The Click-Clack of Flyin’ Fingers

© DOG RAT

PART I
I took a touch typing class in the 10th grade. The class was primarily intended for girls who wanted to develop clerical skills. The girls weren’t subtle in letting me know I wasn’t welcome, but I didn’t mind. Because knowing my way around a QUERTY keyboard is a valuable skill that I’m taking advantage of at this very moment.

My high school graduation present, a Smith-Corona portable manual typewriter. Why so serious?

During college I typed the requisite number of papers on my Smith-Corona, that I occasionally lent out other students, free of charge. Later, working as a radio news guy, I banged out a lot of copy. All of it was done on a specialized typewriter at the station that had only upper-case letters, just as the AP teletype printed everything in all caps. Pressing down those keys required a lot of force, but adjusting to the lack of a shift key didn’t take long; in fact, locking the shift key on the Smith-Corona became something of a habit for me.
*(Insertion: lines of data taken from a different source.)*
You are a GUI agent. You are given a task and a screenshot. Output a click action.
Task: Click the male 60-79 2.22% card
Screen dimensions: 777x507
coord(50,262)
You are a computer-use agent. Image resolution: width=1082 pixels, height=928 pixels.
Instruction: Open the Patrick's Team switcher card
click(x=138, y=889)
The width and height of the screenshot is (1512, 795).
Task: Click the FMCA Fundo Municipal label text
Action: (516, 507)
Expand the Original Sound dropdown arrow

I used a computer teletype keyboard in a college math class, but what I consider to be my first exposure to computer terminal keyboards was at the newspaper where I worked after leaving radio. (That was also when I first saw a markup language and how it formatted text.) The keys had a very different feel from the clunky typewriter at the station. I was amused by the system being from Harris, the parent company of Gates, that made the transmitter and mixing console at the radio station.


PART II
Many gamers and professional writers prefer spring-action mechanical computer keyboards over membrane keyboards. I have a rugged and relatively heavy mechanical keyboard that came with a desktop PC I bought over 25 years ago, from a long-defunct clone maker. Although the clicking is relatively noisy, the keys have a long travel distance with good tactile feedback. The keyboard was in daily use for almost ten years, until I bought a desktop PC that had plenty of USB ports but lacked PS/2 connectors. The last time I had need for that particular keyboard was to label slots in the Sony 300-disc CD carousel. I’m contemplating making some changes to the selections loaded in the player, so I’ll soon be pulling out ol’ reliable again.

It took a while for me to get accustomed to the lighter touch required for membrane keyboards. Especially on laptop computers, where accidentally activating the touchpad can be a major annoyance. (The touchpad on my Lenovo Yoga laptop is awful. I will never buy another Lenovo product again, based solely on this one deficiency.)

My Smith-Corona is long gone, replaced with an Epson dot-matrix printer that is itself no longer with me. But now, as with the resurgence in turntables and records, typewriters are making something of a comeback.

As mentioned in that video, Tom Hanks is a typewriter fan with a sizeable collection. This is the typed letter that Tom sent to Debbie Daughtry, who left WFMU and set out on her own to start Boss Radio 66. So now I send money to both stations.

2 thoughts on “The Click-Clack of Flyin’ Fingers”

  1. That was an oopsie on the QU. Maybe a function of my retirement activity of doing the Word Jumble? Whenever I see a Q, there has to be a U to go with it! The poor Dvorak keyboard layout never had a chance against QWERTY.

  2. Was QUERTY an intentional typo? Autocorrect gone mad? Or just an everyday oops? Or a subtle attempt at suggesting a new keyboard layout?? Regular readers want to know!!

    There are still 3 typewriters in my house, none of which have been used in years. One is my dad’s workhorse Olympia, that he used from the 1970’s until he passed. Another is the IBM Selectric I bought for him to try to update him to the 1980’s at least (failed). The third is an older one I picked up from the curb after a yard sale ended, and the remains were just going in the trash. I should have just left it there, but didn’t have the heart.